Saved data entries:
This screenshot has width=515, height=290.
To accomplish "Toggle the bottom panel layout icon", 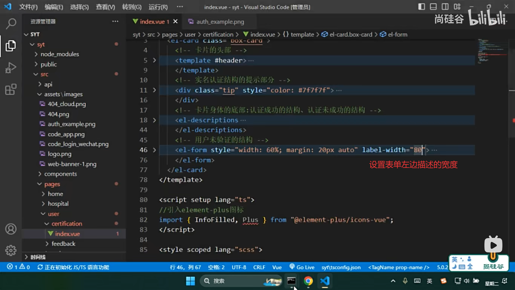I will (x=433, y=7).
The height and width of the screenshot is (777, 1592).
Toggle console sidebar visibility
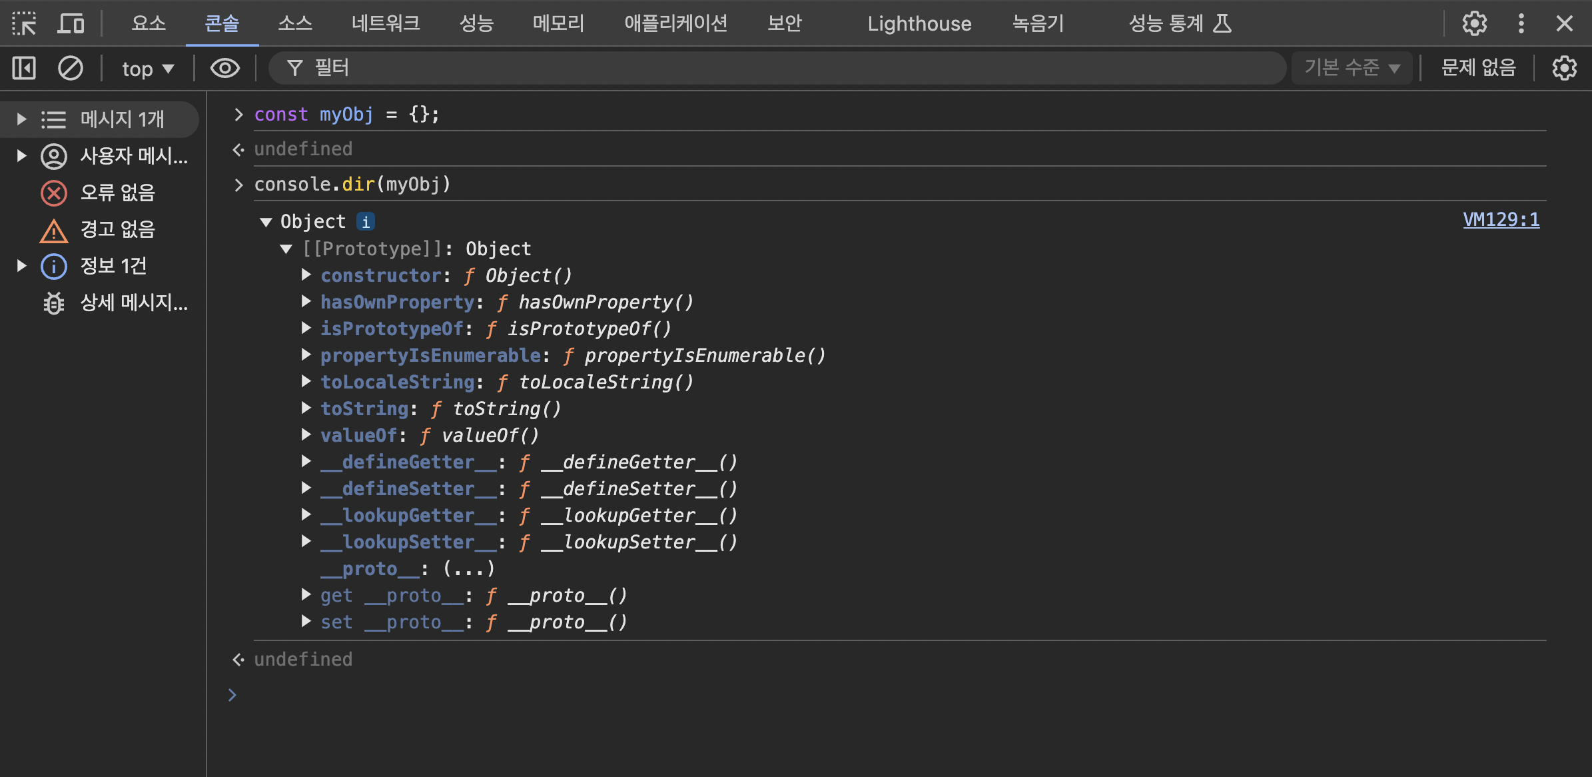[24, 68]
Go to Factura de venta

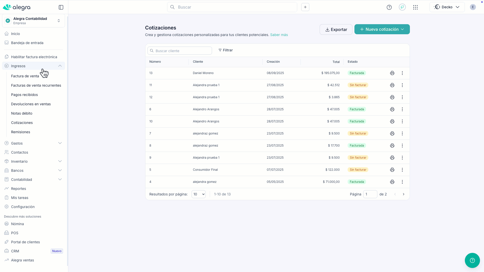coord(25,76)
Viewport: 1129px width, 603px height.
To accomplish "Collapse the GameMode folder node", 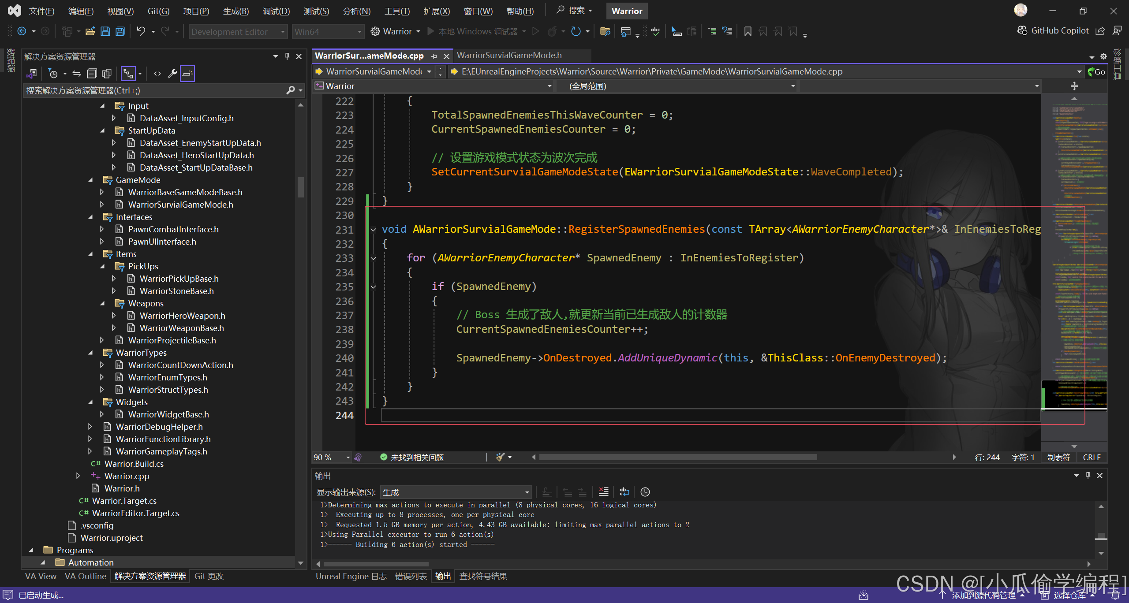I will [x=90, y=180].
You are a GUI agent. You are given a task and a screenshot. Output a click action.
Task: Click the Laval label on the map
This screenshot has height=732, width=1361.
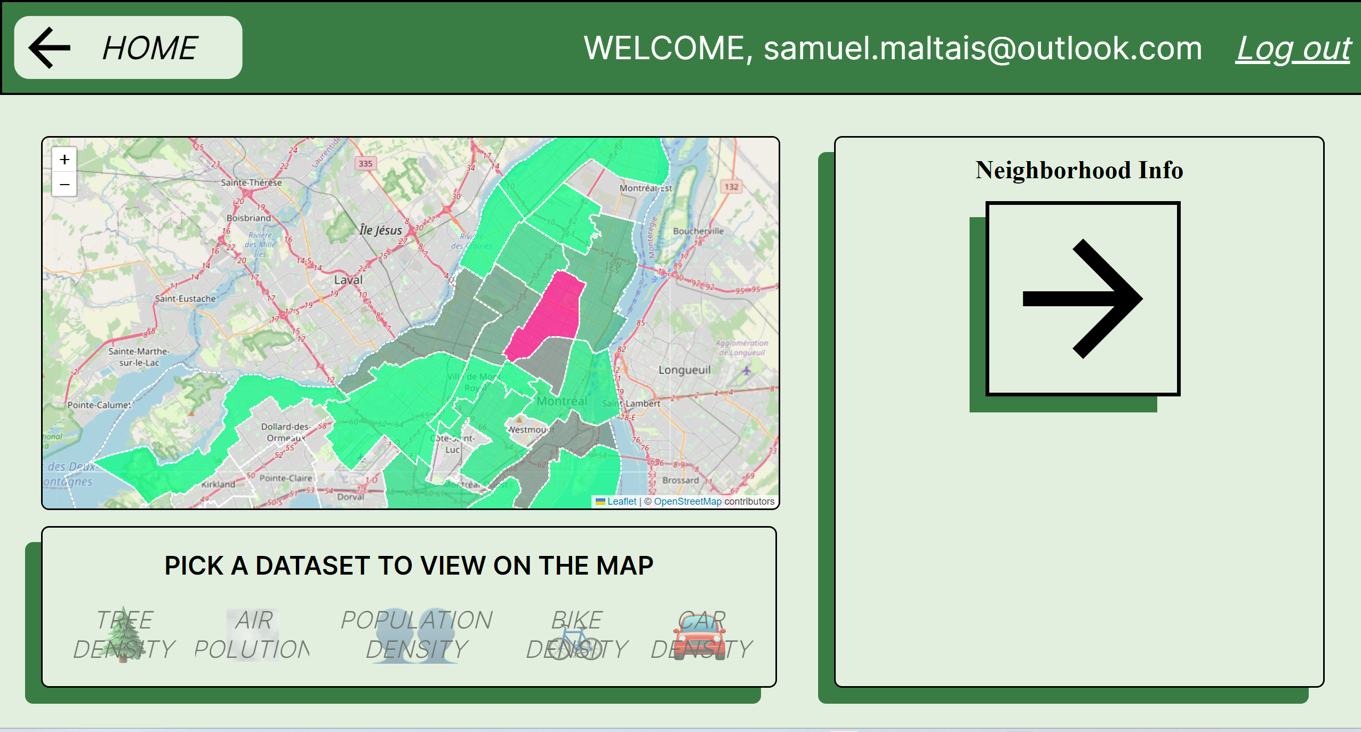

EXERCISE GOAL: Using the records above, copy all lines that include the word "height".

SOLUTION FOR THIS EXERCISE:
This screenshot has width=515, height=290.
The height and width of the screenshot is (777, 1592).
Viewport: 1129px width, 603px height.
This screenshot has height=732, width=1361.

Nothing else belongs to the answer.